Ed ora, dopo anni di azzurro, l’Italia del calcio ha sfoggiato una divisa verde contro la Grecia sulla quale non era presente nemmeno lo scudetto tricolore ma una strana cosa bicolore verde e gialla al suo posto.
Io mi chiedo se sia qualche rincoglionito in federazione ad aver deciso di far indossare sta maglia, o se sia un preordinato disegno di demolizione dei simboli identitari del popolo, italiano in questo caso, ma potrebbe valere per qualunque altro.
A voler ben vedere, qualcosa non mi torna nemmeno nella formula prevista per i prossimi campionati europei di calcio, che non avranno più una nazione ospitante ma semplicemente città europee che ospiteranno le partire, sparpagliate in 12 nazioni: la gara inaugurale a Roma, la finale a Londra, coinvolgendo città un po’ in tutti i paesi dall’Azerbaigian alla Germania, dall’Italia alla Russia.
Se fosse un tentativo di abbattere le barriere territoriali all’interno dell’UE, non coinvolgerebbe paesi praticamente asiatici tipo l’Azerbaigian o la Russia, o contrari al rimanere nell’Europa comunitaria come l'Inghilterra e la Scozia. Quindi è semplicemente la eliminazione della nazione ospitante, con tutto ciò che comporta a livello simbolico, di emozione ed orgoglio per tutta la sua gente.
Succederà ancora, e succederà anche per manifestazioni molto più importanti, come i campionati del mondo o le olimpiadi.

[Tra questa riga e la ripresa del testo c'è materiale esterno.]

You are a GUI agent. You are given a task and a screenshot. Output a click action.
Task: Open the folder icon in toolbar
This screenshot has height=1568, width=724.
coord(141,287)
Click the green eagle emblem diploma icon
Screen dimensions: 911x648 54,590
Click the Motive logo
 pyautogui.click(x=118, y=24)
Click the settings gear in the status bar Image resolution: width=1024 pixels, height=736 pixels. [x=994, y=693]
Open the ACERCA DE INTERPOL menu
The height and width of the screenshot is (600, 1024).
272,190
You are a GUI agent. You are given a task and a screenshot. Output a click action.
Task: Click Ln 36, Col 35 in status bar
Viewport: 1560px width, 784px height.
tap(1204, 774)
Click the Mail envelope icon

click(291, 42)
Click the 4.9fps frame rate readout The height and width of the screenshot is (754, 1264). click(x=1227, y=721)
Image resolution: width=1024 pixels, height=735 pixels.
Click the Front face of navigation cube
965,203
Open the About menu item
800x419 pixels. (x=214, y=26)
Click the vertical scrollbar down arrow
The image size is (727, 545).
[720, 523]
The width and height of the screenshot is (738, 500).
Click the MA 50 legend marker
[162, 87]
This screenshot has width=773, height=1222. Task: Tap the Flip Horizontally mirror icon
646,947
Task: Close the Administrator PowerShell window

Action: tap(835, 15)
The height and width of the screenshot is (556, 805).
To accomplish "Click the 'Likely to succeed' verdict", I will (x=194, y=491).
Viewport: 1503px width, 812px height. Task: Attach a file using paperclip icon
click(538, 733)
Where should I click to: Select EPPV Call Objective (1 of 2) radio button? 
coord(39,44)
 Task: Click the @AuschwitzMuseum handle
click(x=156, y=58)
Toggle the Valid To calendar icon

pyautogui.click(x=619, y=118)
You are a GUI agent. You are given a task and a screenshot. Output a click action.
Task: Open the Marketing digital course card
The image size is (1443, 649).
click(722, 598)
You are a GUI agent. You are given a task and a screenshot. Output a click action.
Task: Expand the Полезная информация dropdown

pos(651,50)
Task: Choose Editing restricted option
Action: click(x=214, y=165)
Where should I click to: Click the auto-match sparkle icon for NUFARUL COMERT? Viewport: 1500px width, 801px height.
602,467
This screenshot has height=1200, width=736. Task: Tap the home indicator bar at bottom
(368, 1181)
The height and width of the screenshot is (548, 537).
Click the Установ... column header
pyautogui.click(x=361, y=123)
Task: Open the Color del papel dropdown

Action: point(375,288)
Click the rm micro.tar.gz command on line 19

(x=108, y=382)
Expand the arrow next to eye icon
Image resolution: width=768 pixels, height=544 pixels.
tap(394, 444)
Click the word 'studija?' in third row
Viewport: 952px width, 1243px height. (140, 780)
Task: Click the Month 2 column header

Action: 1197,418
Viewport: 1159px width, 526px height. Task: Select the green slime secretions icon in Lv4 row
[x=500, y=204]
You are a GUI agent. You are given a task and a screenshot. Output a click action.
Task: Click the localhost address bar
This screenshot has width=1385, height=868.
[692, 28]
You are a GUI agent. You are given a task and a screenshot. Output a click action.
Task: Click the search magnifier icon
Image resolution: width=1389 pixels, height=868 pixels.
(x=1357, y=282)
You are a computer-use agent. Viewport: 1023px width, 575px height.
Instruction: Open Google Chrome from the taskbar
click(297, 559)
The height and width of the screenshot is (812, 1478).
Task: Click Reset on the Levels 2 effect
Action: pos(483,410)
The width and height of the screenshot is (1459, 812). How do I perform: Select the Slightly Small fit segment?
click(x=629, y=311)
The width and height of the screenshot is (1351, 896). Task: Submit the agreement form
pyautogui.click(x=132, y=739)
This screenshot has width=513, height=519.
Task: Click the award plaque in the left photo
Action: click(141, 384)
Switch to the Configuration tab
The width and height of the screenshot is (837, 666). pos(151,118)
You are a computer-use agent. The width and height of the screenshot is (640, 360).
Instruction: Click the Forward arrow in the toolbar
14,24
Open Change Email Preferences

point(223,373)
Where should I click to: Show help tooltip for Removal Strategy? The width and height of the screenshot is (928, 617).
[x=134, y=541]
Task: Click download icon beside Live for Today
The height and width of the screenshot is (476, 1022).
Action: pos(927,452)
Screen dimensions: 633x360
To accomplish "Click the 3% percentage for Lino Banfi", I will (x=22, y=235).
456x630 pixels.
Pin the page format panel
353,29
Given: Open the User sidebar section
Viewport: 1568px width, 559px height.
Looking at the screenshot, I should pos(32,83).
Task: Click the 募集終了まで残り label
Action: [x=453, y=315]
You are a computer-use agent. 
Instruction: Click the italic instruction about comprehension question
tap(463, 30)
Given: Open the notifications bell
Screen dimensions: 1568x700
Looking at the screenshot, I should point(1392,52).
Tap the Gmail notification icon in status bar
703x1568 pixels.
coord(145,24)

Ci si sta arrivando per gradi, e come è successo per i campionati europei di calcio che hanno attraversato la fase della organizzazione condivisa tra più paesi, prima della polverizzazione totale, anche i mondiali hanno cominciato, sia nel calcio che nel Rugby a passare per l’organizzazione partecipata da più nazioni.
Mi pare evidente che il minare i simboli nazionali, stia passando anche attraverso lo sport che, in quanto simulacro incruento della guerra, è a livello simbolico la più alta espressione identitaria che un popolo possiede in tempo di pace.
E’ solo questione di tempo, un po’ per volta stanno evaporando le culture nazionali, le lingue, i simboli, e con queste se ne va anche una parte rilevante della nostra umanità.
A me la cosa preoccupa non poco, perché ragazzi, il confronto con le culture diverse è possibile solo quando si possiede integralmente la propria. Se non esiste più una cultura nazionale ma solo la poltiglia di una pseudo cultura internazionale, non riusciremo mai ad arricchirci nel confronto con il diverso, e finiremo con l’esserne annientati.